··· GIVEN DATA ···

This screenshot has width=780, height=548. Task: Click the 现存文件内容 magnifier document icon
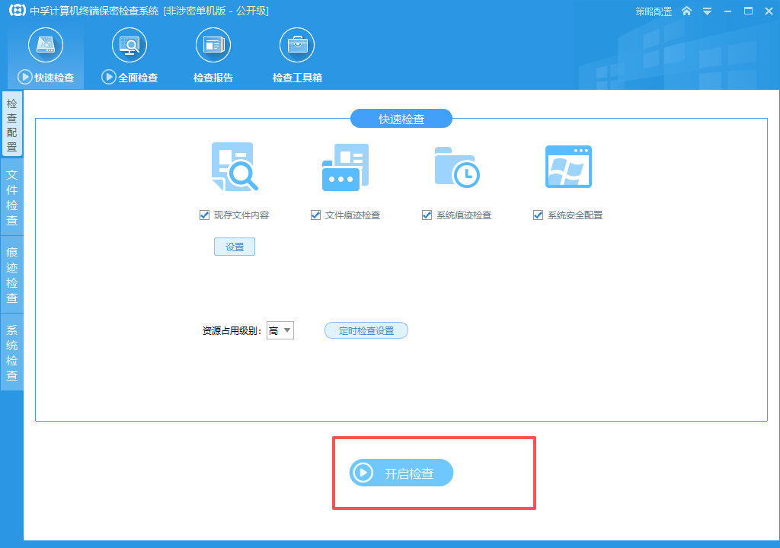click(x=235, y=167)
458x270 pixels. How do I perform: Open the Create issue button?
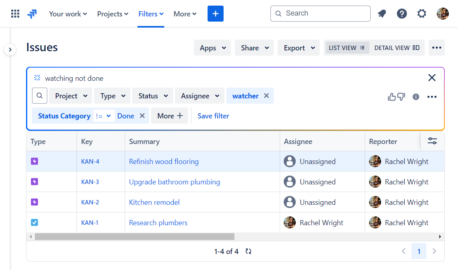(x=215, y=13)
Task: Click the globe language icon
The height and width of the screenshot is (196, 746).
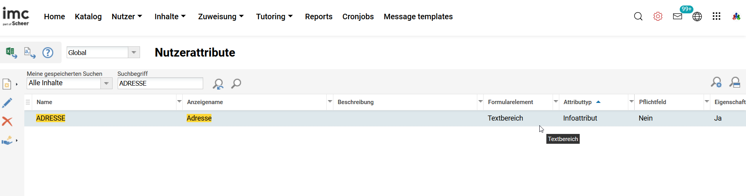Action: (x=697, y=16)
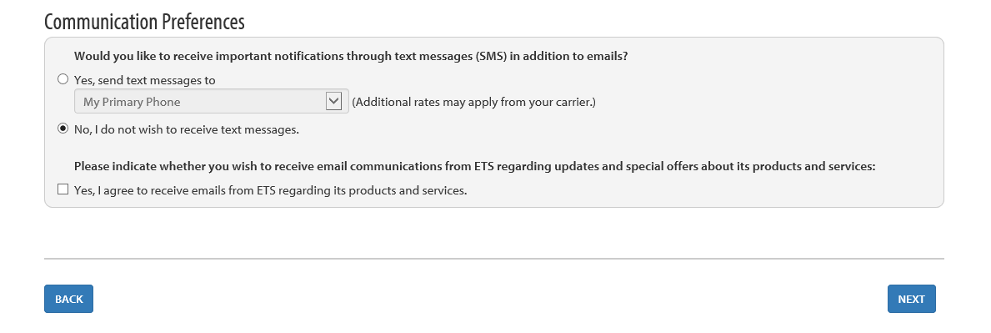Click the filled dot of the selected radio
This screenshot has width=991, height=333.
coord(63,129)
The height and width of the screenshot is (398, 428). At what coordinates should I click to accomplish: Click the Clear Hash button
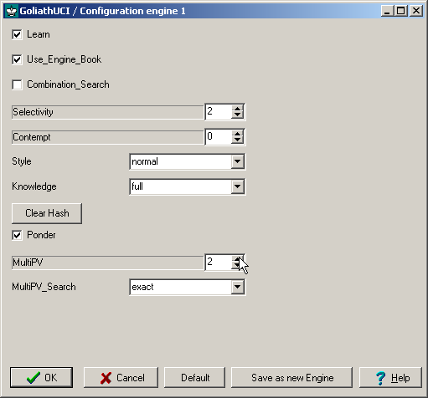(x=47, y=213)
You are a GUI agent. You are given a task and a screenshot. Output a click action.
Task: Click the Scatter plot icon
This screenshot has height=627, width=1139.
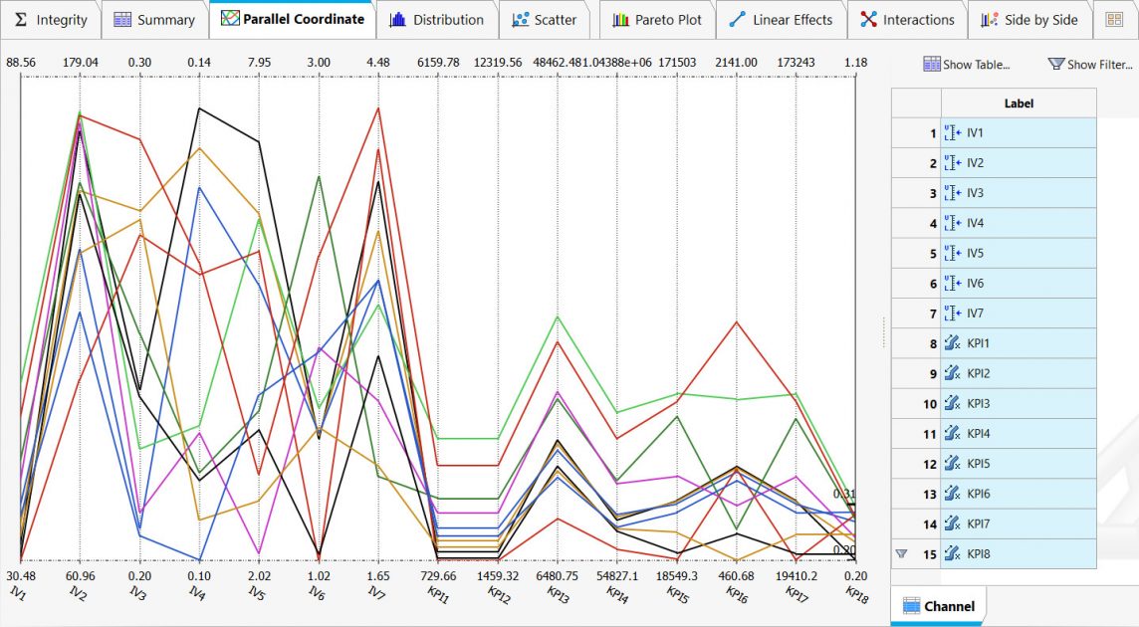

···

Copy the rows from the start through the line with "(x=215, y=13)", changing "Create issue" to "New issue" and leaving everything else the same. Don't include the pictures.

— REPLY —
This screenshot has width=780, height=548. Task: Click the 现存文件内容 magnifier document icon
click(x=235, y=167)
458x270 pixels. How do I perform: Open the New issue button?
(x=215, y=13)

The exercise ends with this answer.